A museum becomes something far more dynamic this spring in Potsdam, as Oscar Murillo takes over DAS MINSK Kunsthaus with Collective Osmosis, an exhibition that pushes painting beyond the canvas and into shared experience.


On view until 9 August 2026, the project reimagines the role of the museum itself. Rather than a static environment, DAS MINSK is activated as a space of exchange, participation and dialogue, where visitors are not just observers but contributors within a constantly evolving artistic process.


DAS MINSK

At the core of Collective Osmosis is a conversation across time. Murillo places his own abstract works in direct dialogue with paintings by Claude Monet, drawing on the Impressionist’s late-life shift in perception following deteriorating eyesight. For Murillo, Monet’s changing visual language becomes a way of examining how perception shapes understanding, and how limitations can open up entirely new ways of seeing.
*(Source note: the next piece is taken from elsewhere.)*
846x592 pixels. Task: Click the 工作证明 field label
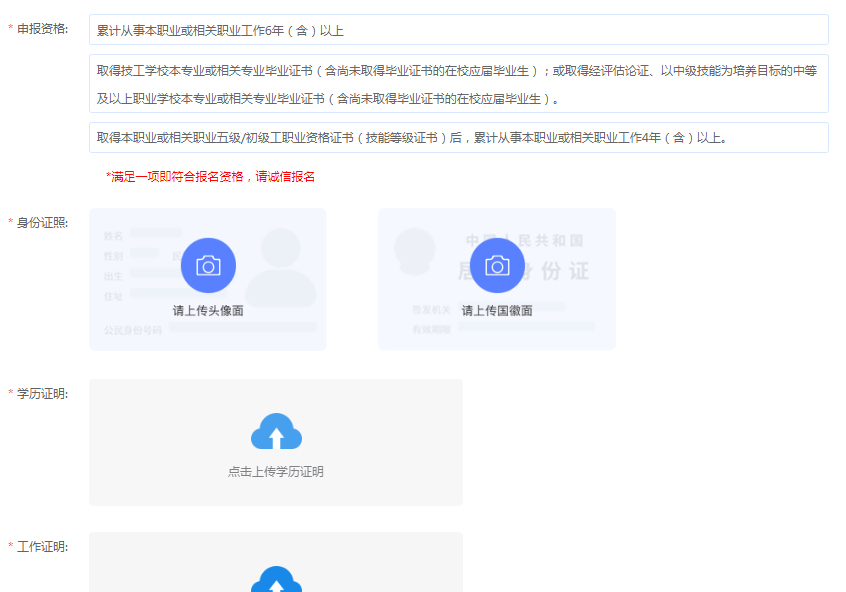pos(42,547)
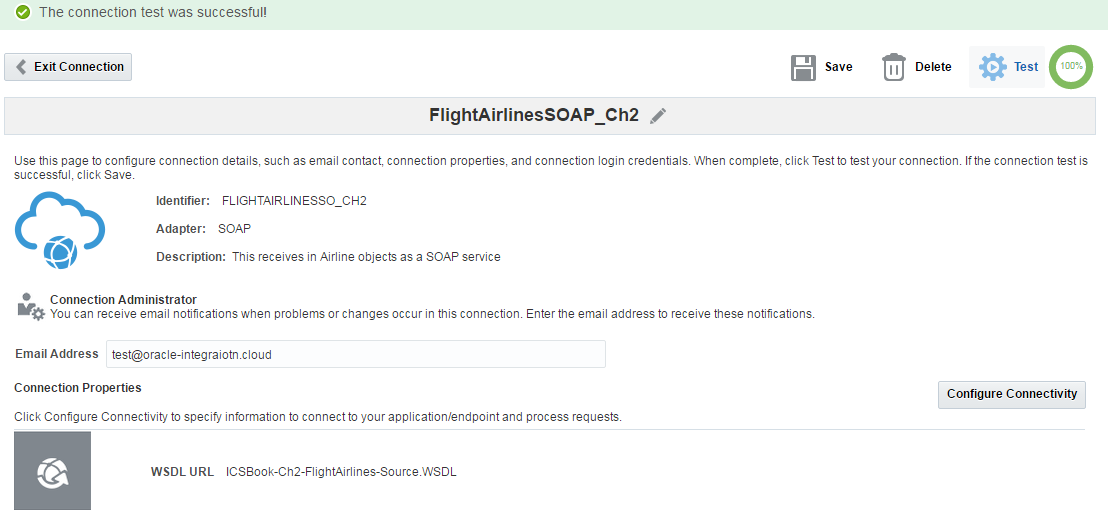This screenshot has height=510, width=1108.
Task: Click the Delete label in toolbar
Action: pos(933,67)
This idea extends throughout the exhibition, where visibility and obscurity are treated not as opposites, but as conditions that shape social and political realities. Murillo uses darkness, distortion and abstraction as tools to question what is seen, what is overlooked and how meaning is constructed across different contexts.


DAS MINSK

The concept of “osmosis” becomes both metaphor and method. Borrowed from science, the term describes movement and balance across boundaries. Here, it reflects Murillo’s broader vision of permeability between people, places and ideas. The exhibition dissolves traditional divides between artist and audience, museum and city, local and global, creating a fluid environment where interaction becomes central.
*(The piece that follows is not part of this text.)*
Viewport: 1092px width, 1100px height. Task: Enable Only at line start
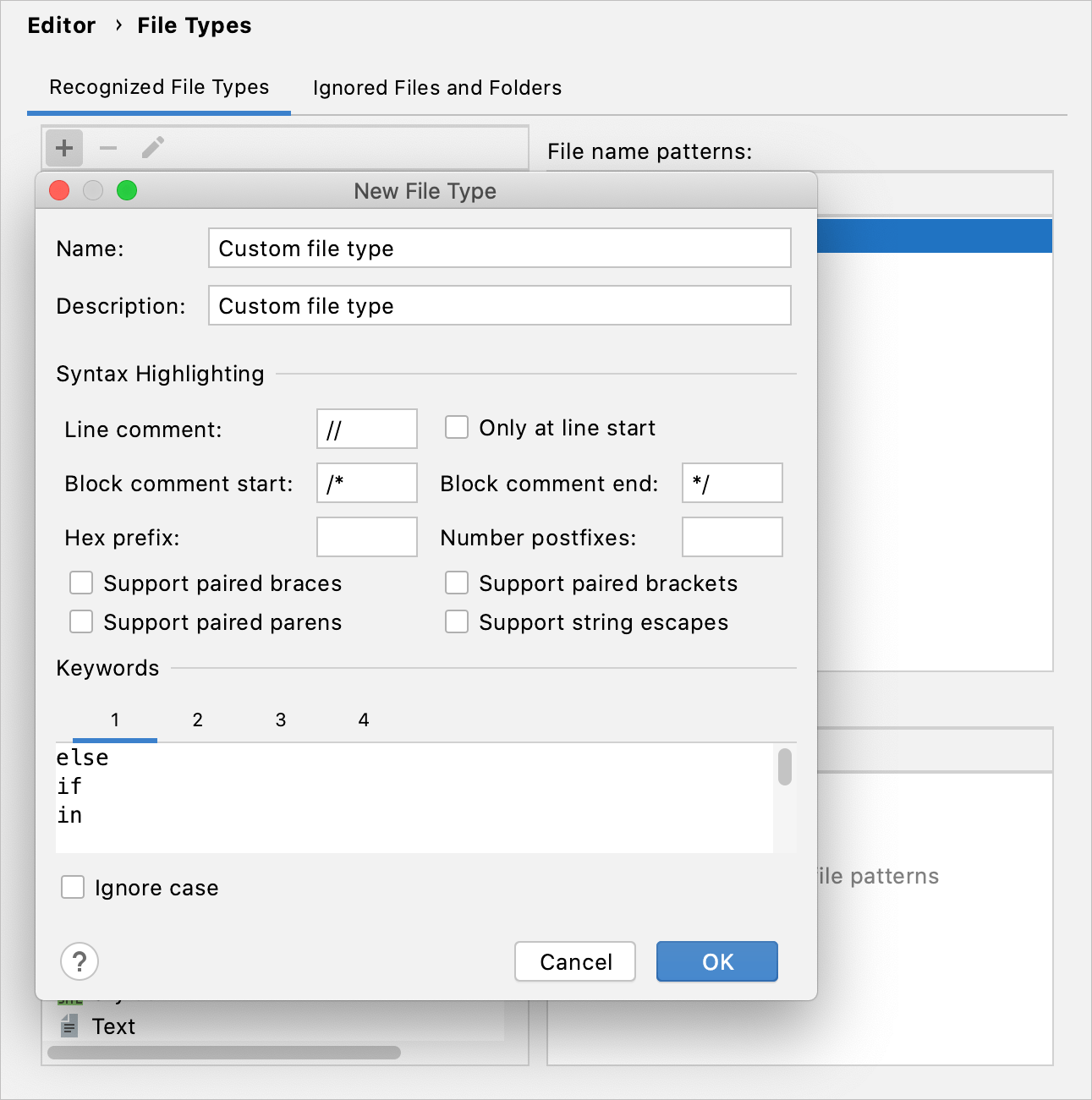457,427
Participation sits at the heart of the project. Murillo’s long-running Frequencies series, which gathers marks made by schoolchildren across the world, appears alongside new works and installations. These collective gestures form a visual language that speaks to shared experience across geographies, positioning mark-making as a universal act of expression.


Visitors are also invited into the process through live, evolving works. Through initiatives such as Social Mapping and Collective Painting, audiences contribute directly to large-scale canvases, layering their own marks into an ongoing narrative. These works extend beyond the gallery walls, with contributions arriving from across Germany as part of a nationwide project that unfolds throughout the exhibition’s run.


DAS MINSK

The dialogue expands further through Murillo’s collaboration with the Museum Barberini, where new works are presented alongside Impressionist masterpieces. This dual presentation reinforces the exhibition’s central theme: that painting is not fixed, but continually redefined through context, perception and interaction.


Across Collective Osmosis, Murillo positions art as a form of communication rather than a finished object. Every gesture, whether made by the artist or a visitor, becomes part of a larger system of exchange. The result is an exhibition that challenges traditional structures while opening up new possibilities for how art is experienced.


In Potsdam, the museum is no longer simply a place to look at art. It becomes a space where ideas move, collide and evolve in real time.